Directions for this task:
Since only the total matters, count the lines of these entries containing the word "computer" and write that total alone.

Extracted material:
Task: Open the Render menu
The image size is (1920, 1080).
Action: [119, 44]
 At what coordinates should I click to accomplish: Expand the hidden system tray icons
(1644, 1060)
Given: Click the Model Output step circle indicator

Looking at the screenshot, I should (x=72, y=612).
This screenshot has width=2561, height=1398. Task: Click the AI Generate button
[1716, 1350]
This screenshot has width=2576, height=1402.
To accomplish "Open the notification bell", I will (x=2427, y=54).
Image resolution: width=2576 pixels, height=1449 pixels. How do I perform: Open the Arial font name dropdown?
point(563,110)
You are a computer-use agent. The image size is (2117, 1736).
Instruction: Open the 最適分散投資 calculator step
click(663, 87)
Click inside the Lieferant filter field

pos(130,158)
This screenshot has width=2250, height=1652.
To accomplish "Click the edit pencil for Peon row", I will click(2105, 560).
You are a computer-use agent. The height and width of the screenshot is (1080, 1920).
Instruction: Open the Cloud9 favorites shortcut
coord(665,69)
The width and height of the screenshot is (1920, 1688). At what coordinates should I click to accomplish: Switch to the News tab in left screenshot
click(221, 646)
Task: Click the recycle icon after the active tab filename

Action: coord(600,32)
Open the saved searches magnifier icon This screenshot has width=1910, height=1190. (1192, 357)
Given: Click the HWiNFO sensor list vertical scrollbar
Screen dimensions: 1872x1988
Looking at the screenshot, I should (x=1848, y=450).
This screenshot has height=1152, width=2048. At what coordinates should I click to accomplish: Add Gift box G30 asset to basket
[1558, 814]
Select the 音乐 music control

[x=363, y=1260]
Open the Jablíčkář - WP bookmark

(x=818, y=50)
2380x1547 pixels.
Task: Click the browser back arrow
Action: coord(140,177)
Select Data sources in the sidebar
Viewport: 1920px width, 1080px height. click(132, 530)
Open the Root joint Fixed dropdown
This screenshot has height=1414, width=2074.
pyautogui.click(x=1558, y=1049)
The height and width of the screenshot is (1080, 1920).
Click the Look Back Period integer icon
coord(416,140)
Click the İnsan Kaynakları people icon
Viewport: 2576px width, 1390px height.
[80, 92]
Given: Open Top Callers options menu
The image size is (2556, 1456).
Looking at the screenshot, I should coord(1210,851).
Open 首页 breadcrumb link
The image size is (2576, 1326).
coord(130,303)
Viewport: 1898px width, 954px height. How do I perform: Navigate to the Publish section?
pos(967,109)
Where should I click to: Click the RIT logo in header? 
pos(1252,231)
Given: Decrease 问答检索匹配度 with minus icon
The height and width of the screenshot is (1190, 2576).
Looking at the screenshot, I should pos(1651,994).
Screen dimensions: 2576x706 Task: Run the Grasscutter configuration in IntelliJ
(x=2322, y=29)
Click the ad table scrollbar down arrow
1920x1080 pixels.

Solution:
2